Segment Open
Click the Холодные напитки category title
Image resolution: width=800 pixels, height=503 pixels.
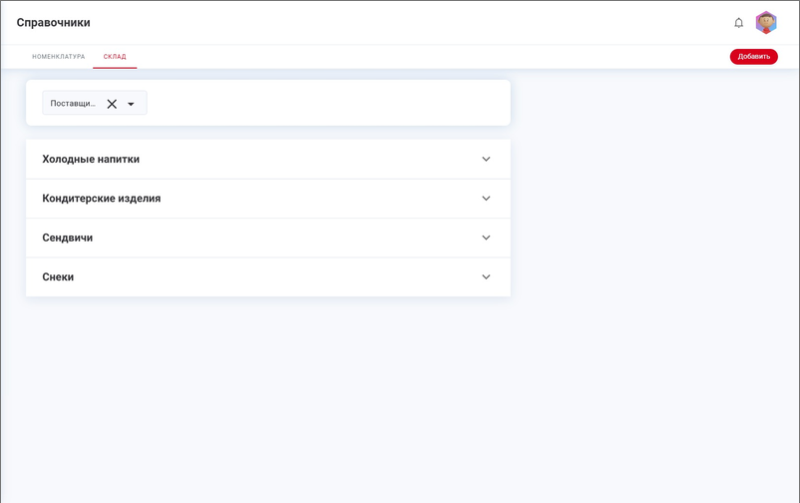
Segment Closed
Segment Open
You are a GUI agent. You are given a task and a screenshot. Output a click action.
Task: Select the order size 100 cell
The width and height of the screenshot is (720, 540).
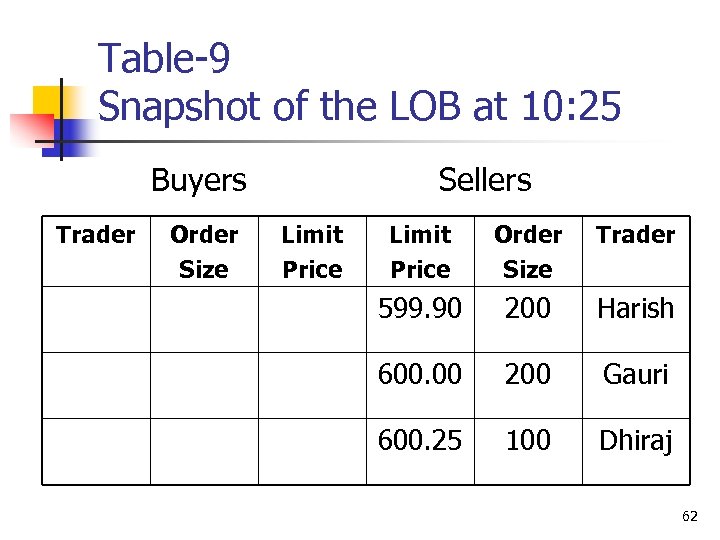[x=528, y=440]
Segment Closed
## WHAT YOU WILL DO
An exact copy of the lines above between the line holding "Click the Холодные напитки category title" and the line holding "Image resolution: width=800", inclusive, is the whole answer.

## SOLUTION TO THE EXERCISE
Click the Холодные напитки category title
Image resolution: width=800 pixels, height=503 pixels.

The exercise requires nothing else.